There are many ways to obtain unauthorized movies and TV shows online. BitTorrent is almost certainly the most popular, but in the past few years the rise of file-storage and streaming services has been difficult to ignore.
Giants such as PrimeWire.ag and Movie4K.to host links to all of the latest movies to view within a browser, but where does that content come from and how does it get there? What motivates people to contribute?
To find out, TorrentFreak has been speaking to an individual with a wealth of experience in this field. To protect his identity we’ll have to be vague about where he operates, but suffice to say he’s one of the most prolific uploaders and linkers online today with a hundreds of thousands of links spread and 30,000 movies and TV shows uploaded. So how did it all start for John?
“When I was a child, the hottest TV show was Happy Days. Well, it came on Tuesday nights at eight and if I wasn’t around ready to watch, I missed it. That’s right; you used to have to be in front of your television at a specific day and time to watch your favorite TV shows. There was no such thing as VCRs or DVRs and even good ol’ Blockbuster was a decade away from opening its first store,” John recalls.
The seeds of need had been planted and many, many years later John found file-sharing sites to be the perfect solution to that original problem. But then streaming sites came along with their ultimate convenience, changing things forever.
“I had just moved to Puerto Vallarta [Mexico] and went to a network’s website to watch a TV Show I had missed and I was blocked because I was outside the US. Grrrrr. Then a friend told me about [Richard O'Dwyer's former site] TVShack and a whole new world opened up to me. The site itself was ugly and clunky but it provided the market with what it needed and me with 100’s of hours of entertainment,” John explains.
While the site was clearly fulfilling unmet demand, not even TVShack had all the answers. This caused John to start contributing to the piracy ecosystem himself.
“One day, there was a movie I wanted to watch and there were no links to it. So I did a Google search and found one and added it to TVShack. Yay me! I was part of the community.”
That event triggered some thoughts. It’s a time-intensive task adding links, so why were some people spending so much time adding huge quantities of links to sites every night? John did some research and then it hit him in the head “like a brick.”
It was all about the money.
“In order to make money, you have to ‘own’ the links. The links come from file hosts. A file host is someone like YouTube or the now defunct MegaVideo. Of course there are hundreds of others out there and many of them have public, and often times private, affiliate programs,” John says.

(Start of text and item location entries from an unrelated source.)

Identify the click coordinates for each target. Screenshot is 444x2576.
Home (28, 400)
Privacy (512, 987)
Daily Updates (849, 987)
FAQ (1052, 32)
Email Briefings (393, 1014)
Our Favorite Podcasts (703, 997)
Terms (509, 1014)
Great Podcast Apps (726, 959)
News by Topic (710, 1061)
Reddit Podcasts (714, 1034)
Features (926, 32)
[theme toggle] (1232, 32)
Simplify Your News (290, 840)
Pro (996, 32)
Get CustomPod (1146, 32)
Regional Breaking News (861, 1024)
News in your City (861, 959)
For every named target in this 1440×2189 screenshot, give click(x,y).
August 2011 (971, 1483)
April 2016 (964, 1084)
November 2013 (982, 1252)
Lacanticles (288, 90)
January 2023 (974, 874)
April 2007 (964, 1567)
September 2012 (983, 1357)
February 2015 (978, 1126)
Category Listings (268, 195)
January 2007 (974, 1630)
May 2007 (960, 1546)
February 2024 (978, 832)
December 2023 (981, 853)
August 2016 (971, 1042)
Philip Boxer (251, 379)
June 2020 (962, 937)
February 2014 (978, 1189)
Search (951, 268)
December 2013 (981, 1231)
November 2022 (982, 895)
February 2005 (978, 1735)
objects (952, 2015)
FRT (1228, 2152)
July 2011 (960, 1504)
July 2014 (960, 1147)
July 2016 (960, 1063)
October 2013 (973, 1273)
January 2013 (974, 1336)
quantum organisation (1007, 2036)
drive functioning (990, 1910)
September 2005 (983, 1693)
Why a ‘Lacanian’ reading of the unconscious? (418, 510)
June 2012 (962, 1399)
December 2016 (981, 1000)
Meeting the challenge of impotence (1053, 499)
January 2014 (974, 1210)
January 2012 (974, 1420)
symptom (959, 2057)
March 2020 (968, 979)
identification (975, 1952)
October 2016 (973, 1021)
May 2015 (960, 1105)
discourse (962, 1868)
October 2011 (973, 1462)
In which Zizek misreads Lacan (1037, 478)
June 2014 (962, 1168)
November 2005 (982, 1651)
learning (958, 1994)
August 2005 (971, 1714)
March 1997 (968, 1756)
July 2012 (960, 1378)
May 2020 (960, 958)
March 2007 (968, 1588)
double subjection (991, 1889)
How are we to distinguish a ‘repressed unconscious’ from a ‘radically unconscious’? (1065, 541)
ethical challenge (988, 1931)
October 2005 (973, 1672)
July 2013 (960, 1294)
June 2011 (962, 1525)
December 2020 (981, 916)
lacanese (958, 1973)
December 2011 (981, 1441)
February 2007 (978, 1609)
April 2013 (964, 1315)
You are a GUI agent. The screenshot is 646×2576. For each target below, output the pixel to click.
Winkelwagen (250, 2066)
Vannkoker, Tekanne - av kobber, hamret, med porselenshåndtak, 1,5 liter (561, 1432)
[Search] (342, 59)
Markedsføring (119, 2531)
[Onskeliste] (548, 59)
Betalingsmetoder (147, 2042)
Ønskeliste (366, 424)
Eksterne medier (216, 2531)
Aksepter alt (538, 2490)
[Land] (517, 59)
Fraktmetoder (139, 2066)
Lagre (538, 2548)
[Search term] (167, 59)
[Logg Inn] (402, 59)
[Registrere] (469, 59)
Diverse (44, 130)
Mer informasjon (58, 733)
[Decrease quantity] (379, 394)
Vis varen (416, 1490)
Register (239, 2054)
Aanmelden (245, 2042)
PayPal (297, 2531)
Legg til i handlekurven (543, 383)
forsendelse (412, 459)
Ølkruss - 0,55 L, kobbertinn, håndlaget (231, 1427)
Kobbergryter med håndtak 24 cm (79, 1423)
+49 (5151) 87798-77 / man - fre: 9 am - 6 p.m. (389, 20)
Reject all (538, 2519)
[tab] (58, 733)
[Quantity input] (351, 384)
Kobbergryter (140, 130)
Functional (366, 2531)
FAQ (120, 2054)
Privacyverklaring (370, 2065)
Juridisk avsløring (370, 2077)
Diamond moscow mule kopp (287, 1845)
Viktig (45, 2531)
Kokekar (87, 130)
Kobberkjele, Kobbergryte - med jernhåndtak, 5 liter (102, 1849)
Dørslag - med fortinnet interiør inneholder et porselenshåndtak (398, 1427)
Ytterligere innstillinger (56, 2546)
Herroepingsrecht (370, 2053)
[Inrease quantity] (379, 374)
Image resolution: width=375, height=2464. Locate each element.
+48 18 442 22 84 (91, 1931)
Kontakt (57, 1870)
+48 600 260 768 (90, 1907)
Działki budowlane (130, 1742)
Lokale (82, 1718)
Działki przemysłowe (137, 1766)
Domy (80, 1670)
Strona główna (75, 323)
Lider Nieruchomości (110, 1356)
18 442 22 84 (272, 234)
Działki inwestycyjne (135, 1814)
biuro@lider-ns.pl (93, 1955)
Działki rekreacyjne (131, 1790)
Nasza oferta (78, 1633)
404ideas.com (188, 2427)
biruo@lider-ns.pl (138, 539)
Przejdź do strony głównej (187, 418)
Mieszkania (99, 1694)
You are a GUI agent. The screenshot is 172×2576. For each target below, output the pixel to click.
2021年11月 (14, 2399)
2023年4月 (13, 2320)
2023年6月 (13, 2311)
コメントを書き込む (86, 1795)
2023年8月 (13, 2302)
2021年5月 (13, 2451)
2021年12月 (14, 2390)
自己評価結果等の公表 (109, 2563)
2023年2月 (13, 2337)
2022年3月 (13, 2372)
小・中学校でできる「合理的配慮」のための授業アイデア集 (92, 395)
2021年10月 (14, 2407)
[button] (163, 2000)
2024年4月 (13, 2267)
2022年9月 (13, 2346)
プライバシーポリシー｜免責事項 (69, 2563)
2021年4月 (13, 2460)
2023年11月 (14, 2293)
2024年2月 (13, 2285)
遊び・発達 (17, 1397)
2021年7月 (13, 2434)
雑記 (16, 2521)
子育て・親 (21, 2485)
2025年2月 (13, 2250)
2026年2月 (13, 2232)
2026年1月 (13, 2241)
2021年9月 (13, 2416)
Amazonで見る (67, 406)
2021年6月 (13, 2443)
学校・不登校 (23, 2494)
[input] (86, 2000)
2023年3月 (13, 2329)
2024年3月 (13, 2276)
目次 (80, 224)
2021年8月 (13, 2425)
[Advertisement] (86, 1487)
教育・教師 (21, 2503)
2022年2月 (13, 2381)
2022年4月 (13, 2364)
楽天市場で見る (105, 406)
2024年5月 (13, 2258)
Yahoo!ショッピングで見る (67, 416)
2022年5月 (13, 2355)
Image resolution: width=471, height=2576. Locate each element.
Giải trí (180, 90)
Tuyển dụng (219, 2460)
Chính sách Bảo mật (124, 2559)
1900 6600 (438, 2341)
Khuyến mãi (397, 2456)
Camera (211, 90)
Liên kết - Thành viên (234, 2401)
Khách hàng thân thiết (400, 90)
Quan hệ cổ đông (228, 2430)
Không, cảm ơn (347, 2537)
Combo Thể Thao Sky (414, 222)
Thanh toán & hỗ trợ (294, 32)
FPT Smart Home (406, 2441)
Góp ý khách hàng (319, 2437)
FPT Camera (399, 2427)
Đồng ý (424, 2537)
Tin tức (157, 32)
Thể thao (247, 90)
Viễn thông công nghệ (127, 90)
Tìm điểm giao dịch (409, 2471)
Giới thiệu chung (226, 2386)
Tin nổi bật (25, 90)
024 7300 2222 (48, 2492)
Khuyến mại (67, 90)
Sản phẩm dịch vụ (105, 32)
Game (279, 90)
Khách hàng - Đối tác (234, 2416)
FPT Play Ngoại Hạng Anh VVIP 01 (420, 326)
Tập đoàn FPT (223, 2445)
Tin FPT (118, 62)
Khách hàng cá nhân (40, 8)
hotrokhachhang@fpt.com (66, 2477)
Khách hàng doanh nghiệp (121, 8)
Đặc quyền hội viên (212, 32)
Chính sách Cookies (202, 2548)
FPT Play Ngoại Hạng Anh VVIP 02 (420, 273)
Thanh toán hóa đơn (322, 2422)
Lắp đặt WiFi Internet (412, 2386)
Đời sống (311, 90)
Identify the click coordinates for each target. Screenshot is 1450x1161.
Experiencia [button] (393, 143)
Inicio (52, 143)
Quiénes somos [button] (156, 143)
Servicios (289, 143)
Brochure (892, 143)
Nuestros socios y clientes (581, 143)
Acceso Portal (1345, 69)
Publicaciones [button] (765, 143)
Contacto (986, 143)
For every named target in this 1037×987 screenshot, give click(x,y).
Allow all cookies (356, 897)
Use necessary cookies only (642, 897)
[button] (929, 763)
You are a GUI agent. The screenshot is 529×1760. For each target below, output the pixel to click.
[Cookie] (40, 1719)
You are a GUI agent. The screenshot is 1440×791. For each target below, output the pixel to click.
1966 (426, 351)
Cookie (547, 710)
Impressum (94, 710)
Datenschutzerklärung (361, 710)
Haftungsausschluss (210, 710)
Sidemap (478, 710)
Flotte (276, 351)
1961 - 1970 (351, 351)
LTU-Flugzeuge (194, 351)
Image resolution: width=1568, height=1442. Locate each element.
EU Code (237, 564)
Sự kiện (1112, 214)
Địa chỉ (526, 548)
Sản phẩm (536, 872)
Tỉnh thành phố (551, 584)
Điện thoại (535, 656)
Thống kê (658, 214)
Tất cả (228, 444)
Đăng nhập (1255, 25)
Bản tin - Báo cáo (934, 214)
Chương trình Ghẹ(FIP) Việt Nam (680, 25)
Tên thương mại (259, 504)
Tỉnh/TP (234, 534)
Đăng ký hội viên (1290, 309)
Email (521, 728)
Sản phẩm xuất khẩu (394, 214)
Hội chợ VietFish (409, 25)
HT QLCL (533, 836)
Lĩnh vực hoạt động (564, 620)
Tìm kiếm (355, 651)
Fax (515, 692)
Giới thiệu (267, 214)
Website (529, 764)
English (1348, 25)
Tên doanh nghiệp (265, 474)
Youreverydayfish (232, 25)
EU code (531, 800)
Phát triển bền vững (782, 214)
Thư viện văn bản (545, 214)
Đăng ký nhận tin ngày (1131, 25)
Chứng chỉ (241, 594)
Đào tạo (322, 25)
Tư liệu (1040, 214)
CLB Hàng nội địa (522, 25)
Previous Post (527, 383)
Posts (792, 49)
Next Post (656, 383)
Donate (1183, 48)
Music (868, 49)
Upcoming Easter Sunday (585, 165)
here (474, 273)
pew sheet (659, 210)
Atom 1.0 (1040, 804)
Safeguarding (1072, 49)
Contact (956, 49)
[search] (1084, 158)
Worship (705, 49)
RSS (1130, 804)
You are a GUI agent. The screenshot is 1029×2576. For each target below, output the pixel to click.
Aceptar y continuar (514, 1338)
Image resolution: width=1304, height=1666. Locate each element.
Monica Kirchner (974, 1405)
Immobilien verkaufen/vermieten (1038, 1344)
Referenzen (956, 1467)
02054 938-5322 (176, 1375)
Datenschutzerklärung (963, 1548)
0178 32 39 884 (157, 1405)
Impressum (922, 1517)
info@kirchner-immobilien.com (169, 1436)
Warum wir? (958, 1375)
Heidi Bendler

The basic mechanism is that users upload hot content to file-hosting sites. The more people who visit that site to view the content the more advertising revenue the file-hoster makes. The file-hoster’s affiliate scheme then kicks in and part of the ad revenue generated gets sent to the uploader of the content. John says the payout to him is around $1 to $2 per 1,000 views of a movie or TV show.
Of course, putting content on a file-hoster is one thing, driving traffic to that content in order to generate the clicks – and the revenue – is another. This is where streaming link sites come in. By uploading hot movies and TV shows to file-hosters and then submitting their links to streaming indexes, more people find the content.
While John sounds very organized and streamlined now, things weren’t always that way. The main efficiencies have come in the way that movies and TV shows are obtained and made available on hosters and linking sites. Early on John would only be able to upload around ten TV shows per day and hard drive restrictions were becoming an obstacle to making more money.
“I made a few bucks, but I knew if I could do more and faster and add to more websites, I could make a nice living. Then I discovered seedboxes and a new way to download massive amounts of TV shows and movies. I even found software that automatically uploads the video files to the file hosts.”
With things hotting up with a part-automated system, John was soon adding more than a thousand links a day to several streaming websites. He now has 30,000 different movies and TV shows stored online, across 12 different file-hosting sites, each carrying between 10,000 and 30,000 items from John’s collection.
“Amongst the different streaming websites I have added over 200,000 links. And yes, I am making a nice living at it,” John concludes.
To some readers the idea of making money from unauthorized content will be something that’s unacceptable, yet it’s a difficult reality to escape online. While the vast majority of file-sharers and stream viewers will have no financial interest in the content being viewed, there will always be a small minority who seek to monetize it.
When reward becomes possible, motivations often increase and with that a proliferation of content online. It’s impossible to detect the motivations of the person who uploaded the content currently being viewed so the big question is whether the majority of consumers care. To be blunt – probably not.